> _Aim of the task_
Change "Sustainable Fashion" to "Summer Collection" in the part of the rows that opens with the line containing "Viewport: 1306px width, 653px" and closes with the line containing "pos(840,376)", leaving everything else unchanged. Give back only that part, without the pictures.

> _Records provided_
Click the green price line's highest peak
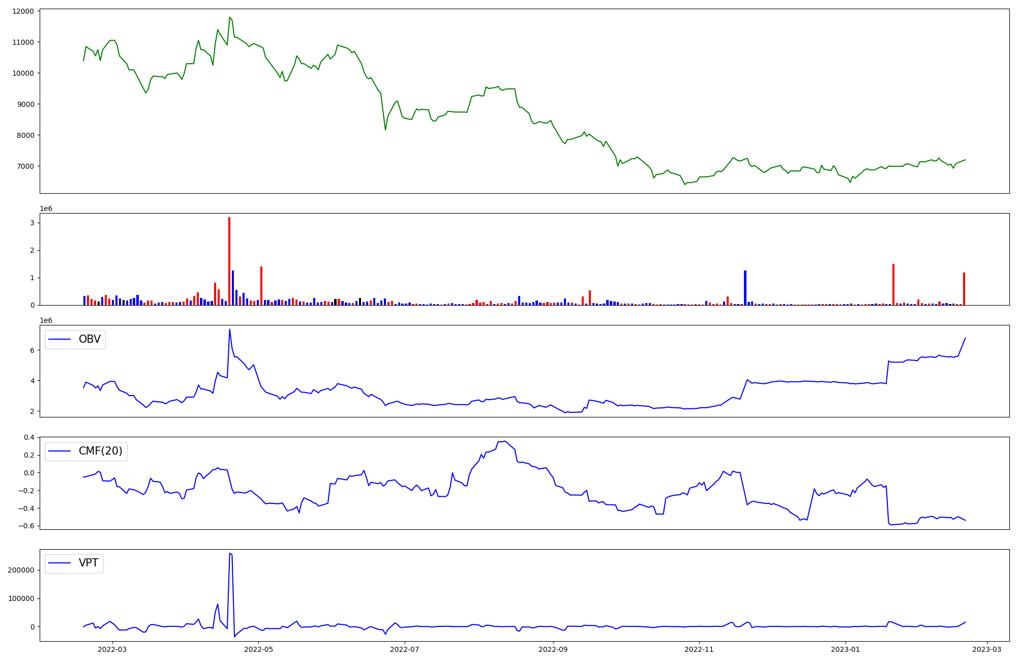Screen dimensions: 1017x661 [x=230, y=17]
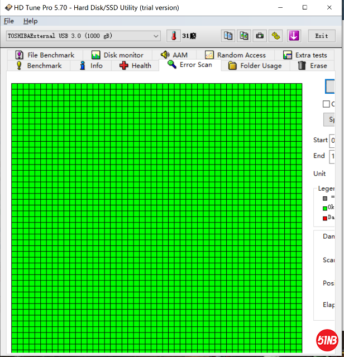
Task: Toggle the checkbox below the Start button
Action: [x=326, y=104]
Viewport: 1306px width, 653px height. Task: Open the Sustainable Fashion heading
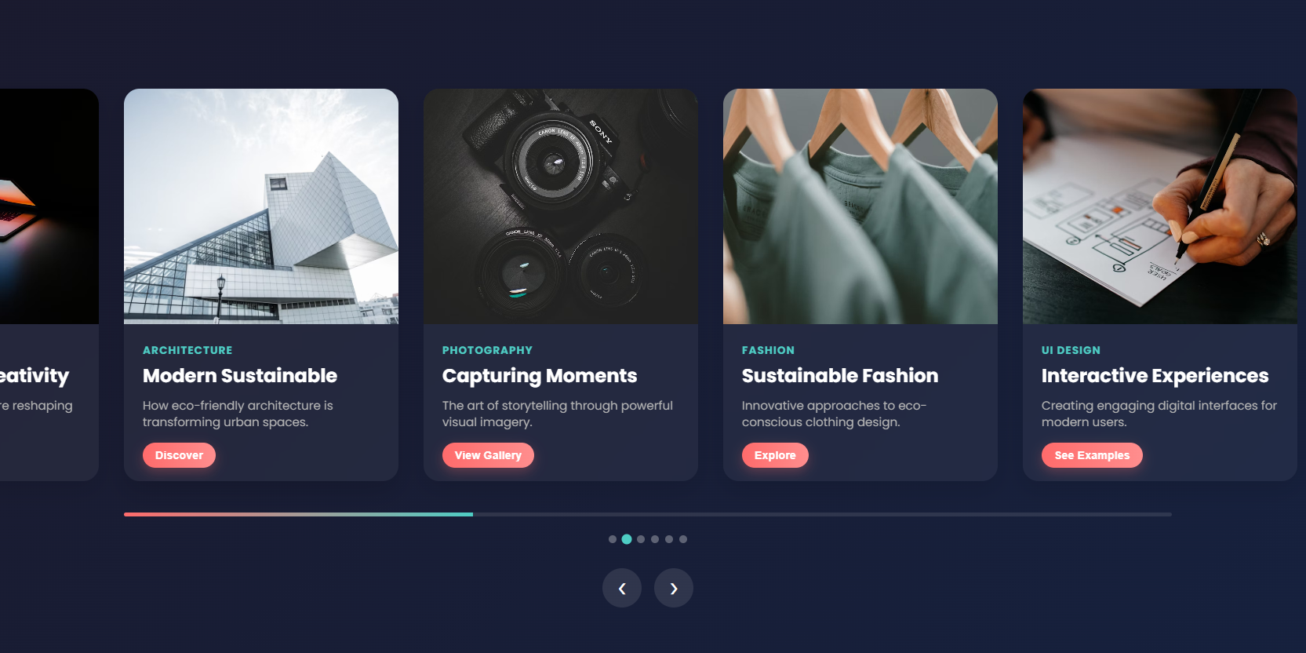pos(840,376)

...

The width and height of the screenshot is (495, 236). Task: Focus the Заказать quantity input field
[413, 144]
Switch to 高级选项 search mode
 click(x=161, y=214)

> _Solution to this exercise_
Viewport: 1306px width, 653px height. Task: Open the Summer Collection heading
pos(840,376)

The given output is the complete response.